REPUBLIKA.CO.ID, JAKARTA -- Hakim Pengadilan Negeri Jakarta Selatan kembali menunda sidang gugatan perdata pencabutan surat kuasa Bharada E terhadap Deolipa Yumara. Alasannya, hakim ketua berhalangan hadir pada sidang pada Rabu (28/9/2022).
Sidang diambil alih oleh hakim anggota II, Anry Widyo Laksono yang menyatakan sidang ditunda selama satu pekan dan kembali digelar pada Rabu (5/10/2022) mendatang. Hakim memerintahkan kepada penggugat II dan memanggil penggugat II.
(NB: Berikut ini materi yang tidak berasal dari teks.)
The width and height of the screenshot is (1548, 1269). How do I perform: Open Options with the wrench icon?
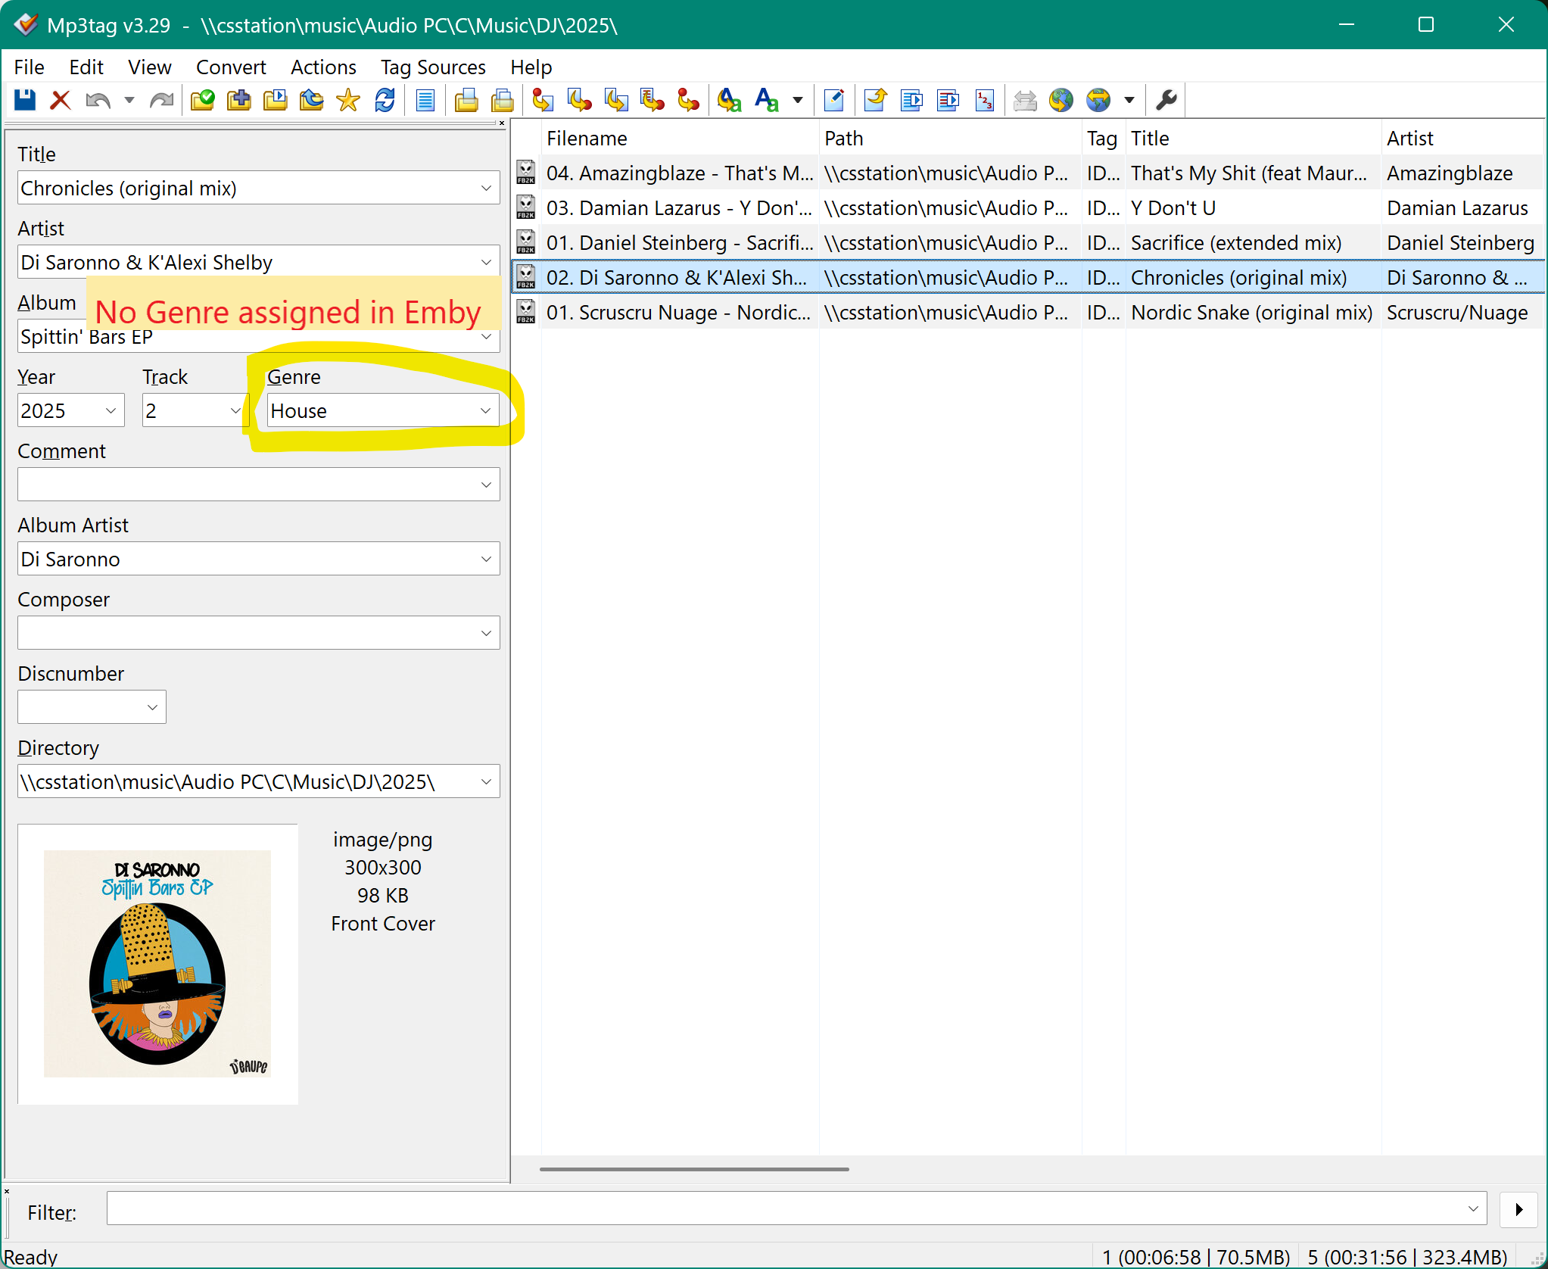point(1166,100)
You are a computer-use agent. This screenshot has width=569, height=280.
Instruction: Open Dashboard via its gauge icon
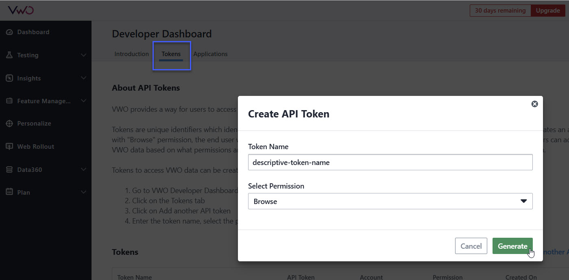[x=9, y=32]
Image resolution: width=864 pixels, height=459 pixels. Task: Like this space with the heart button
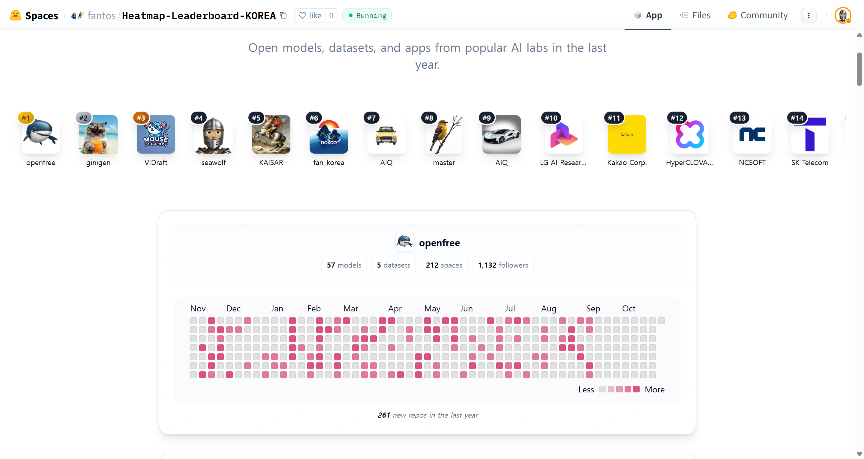tap(310, 15)
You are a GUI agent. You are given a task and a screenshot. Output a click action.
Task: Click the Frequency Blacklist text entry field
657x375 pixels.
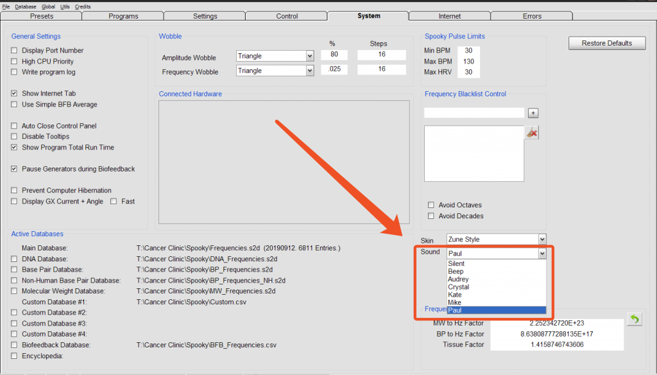(474, 113)
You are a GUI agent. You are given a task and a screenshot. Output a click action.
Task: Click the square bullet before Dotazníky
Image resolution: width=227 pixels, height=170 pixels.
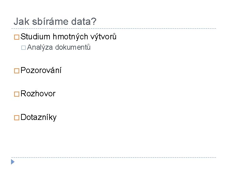[x=16, y=118]

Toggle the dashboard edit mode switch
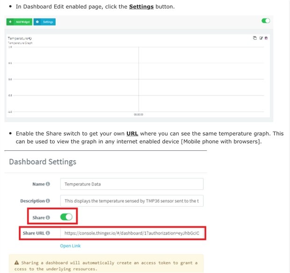point(266,21)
"Saya sebagai hakim anggota II saja. Ketua majelis hari ini belum bisa hadir. Jadi saya tentukan untuk persidangan besok jam satu. Tetapi setelah itu biar nanti ketua majelis yang menentukan. Ditunda satu pekan jam satu siang, perintah untuk memanggil penggugat II. Sidang ditutup," kata Hakim Anry.
Dalam sidang tersebut, sempat diwarnai perdebatan terkait waktu sidang pekan depan, antara Deolipa Yumara selaku penggugat II dan Ronny B Talapesy selaku tergugat II yang merupakan pengacara resmi Bharada Richard Eliezer (Bharada E) saat ini. Ditemui usai persidangan, Ronny Talapesy menyatakan, tidak hadirnya penggugat II dalam persidangan tadi mengganggu konsentrasi pihaknya dalam menghadapi sidang pidana yang dijalankan oleh Bharada E (kasus pembunuhan Brigadir J).
"Kami sampaikan bahwa Bharada E sudah tidak mau pengacara yang lama. Jadi mau dipaksa seperti apa pun tidak akan bisa," kata Ronny.
Ronny juga menegaskan soal gugatan Rp 15 miliar yang diajukan oleh Deolipa, kliennya tidak punya uang untuk membayar gugatan tersebut. Sementara itu, kuasa hukum Bharada E untuk kasus perdata, Rory Sagala menyebutkan gugatan Rp 15 miliar itu mengada-ngada.
Jika pengacara Deolipa ditunjuk oleh negara, maka dalam KUHAP disebut sebagai pro bono. "Jadi tidak ada dasarnya dia (Deolipa) menuntut Rp 15 miliar. Jadi gugatan ini tidak berdasar, tidak ada kontrak, bahkan kalau ada kontrak itu ranahnya wanprestasi. Itu sama sekali enggak ada kontrak. Kami yakin bahwa penggugat tidak akan bisa membuktikan dalil-dalil di persidangan," kata Rory.